I often get lost in the indices when dealing with differentiation wrt multi-dimensional quantities. So writing up some intuitions and identities that are useful. The cheatsheet from Imperial College Department of Computing is also quite useful (at the bottom of this post):
Gradient points in direction of steepest ascent
Consider a function or two variables f(x,y) which you can imagine plotting in a 3d graph (a surface with the values of f on the z axis).
The gradient of f is deinfed as nabla f = column vector partial df/dx, df/dy.

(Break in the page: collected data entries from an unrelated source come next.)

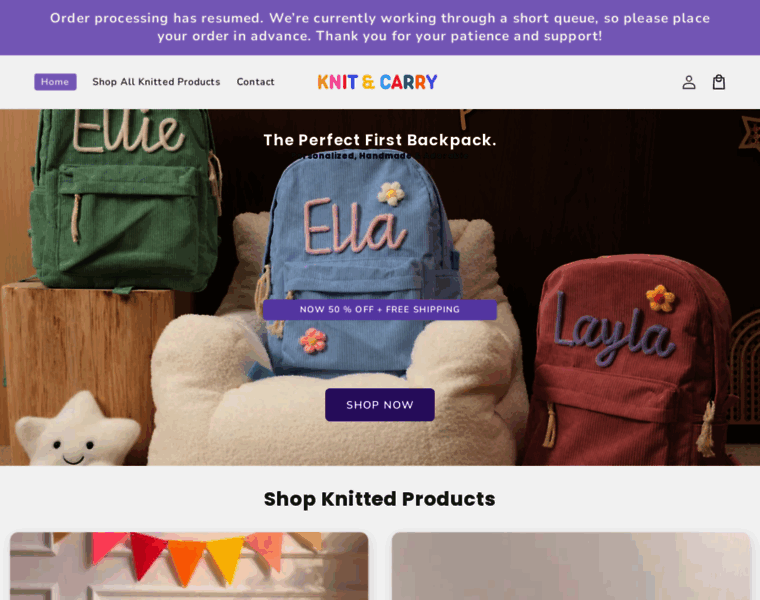The width and height of the screenshot is (760, 600).
Task: Click the order processing announcement bar
Action: (x=380, y=27)
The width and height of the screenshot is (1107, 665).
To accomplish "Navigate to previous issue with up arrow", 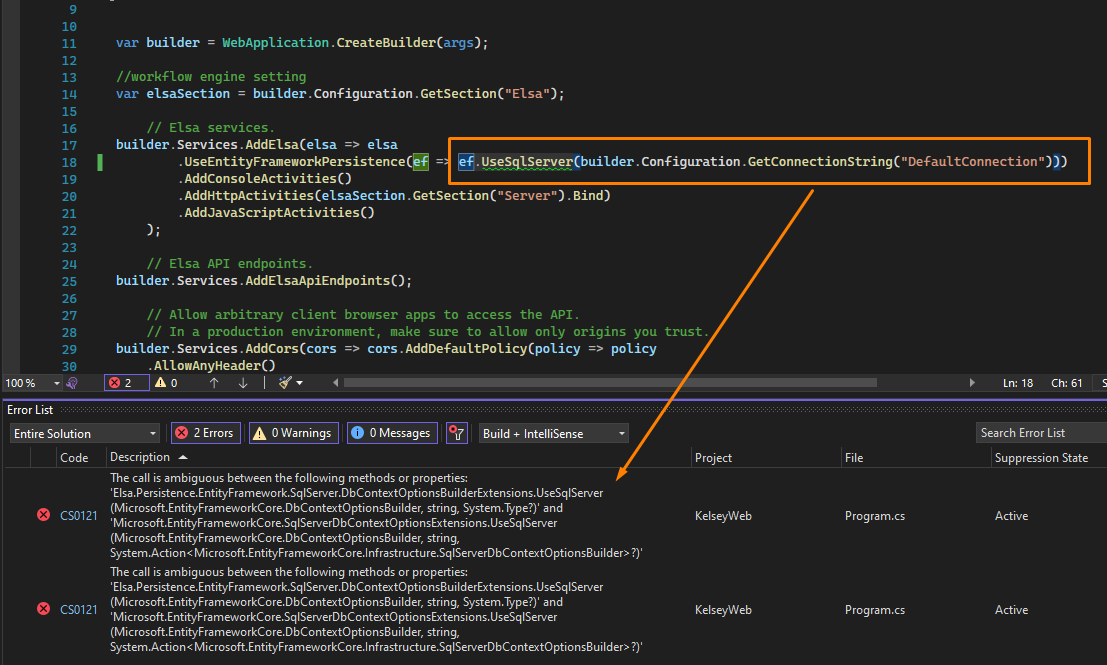I will [x=213, y=382].
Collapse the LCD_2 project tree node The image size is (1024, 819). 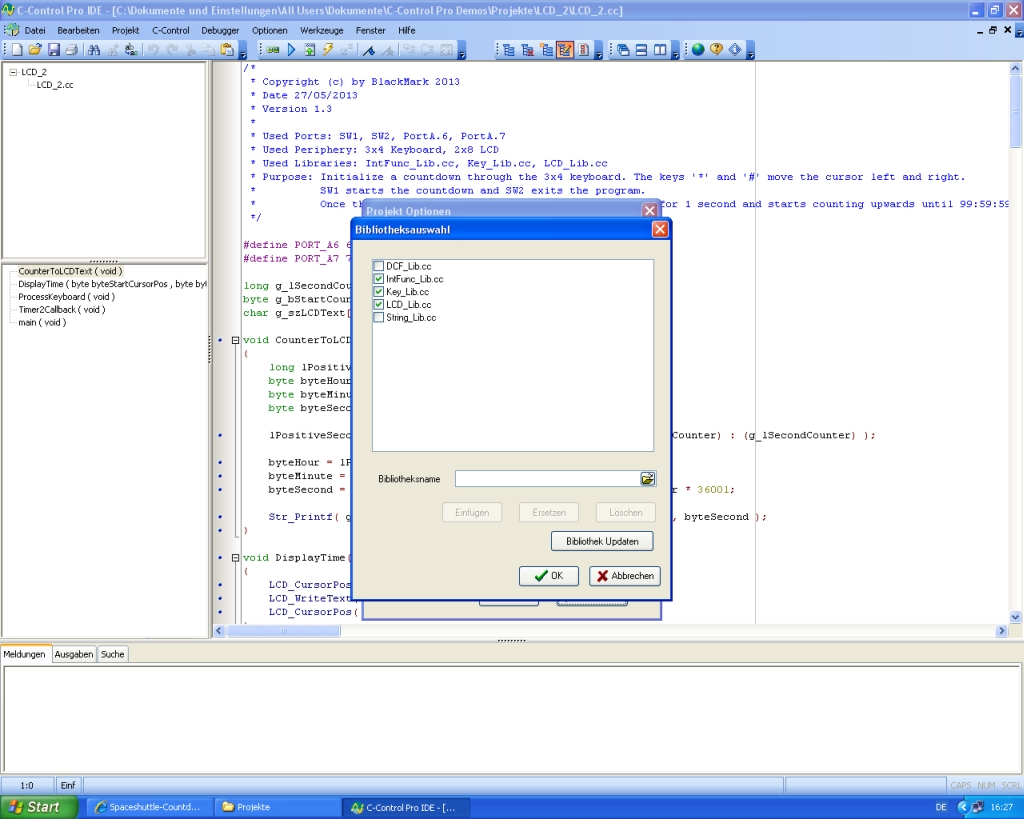tap(13, 72)
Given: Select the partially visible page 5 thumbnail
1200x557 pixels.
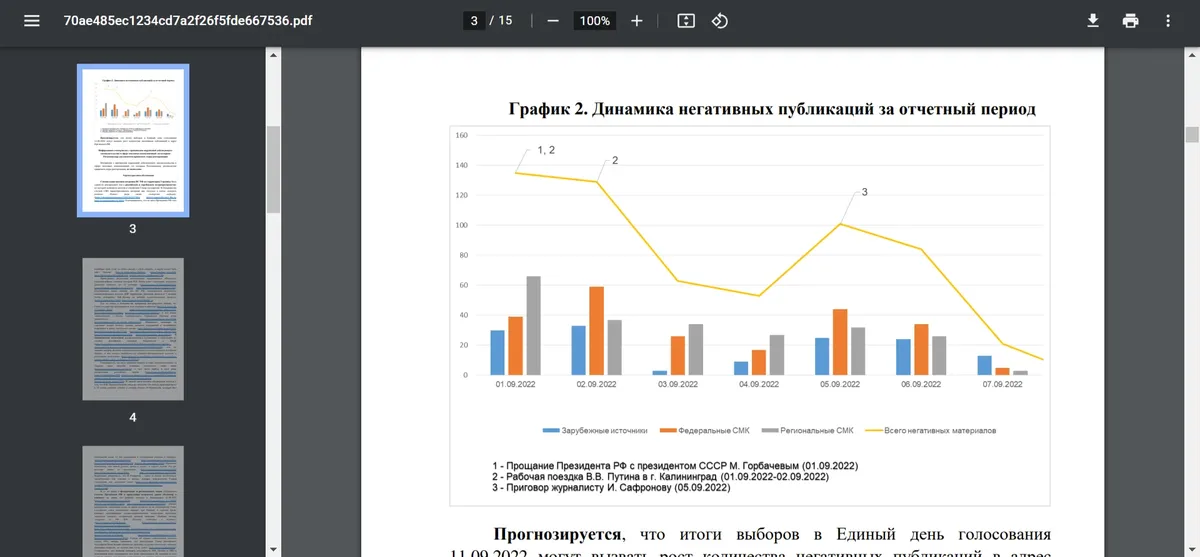Looking at the screenshot, I should point(133,501).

at a given point (x,y), if we ask how much would f change if we moved slightly in a direction v (v1, v2) then the answer would be v1 df/dx +v2 df/dy partial which is just the dot product [dot product in latex].
fixing the size of v this is maximised when v is parallel to nabla f. Geometrically we can easily see that this is maximised when you point orthogonal to the current contour (going directly to the next contour). So nabla f points in direction of steepest ascent
Matrix calculus identities
The below are a set of useful identities where I have found that using the einstein summation notation (summing over repeated indices) is a good way to derive them quickly.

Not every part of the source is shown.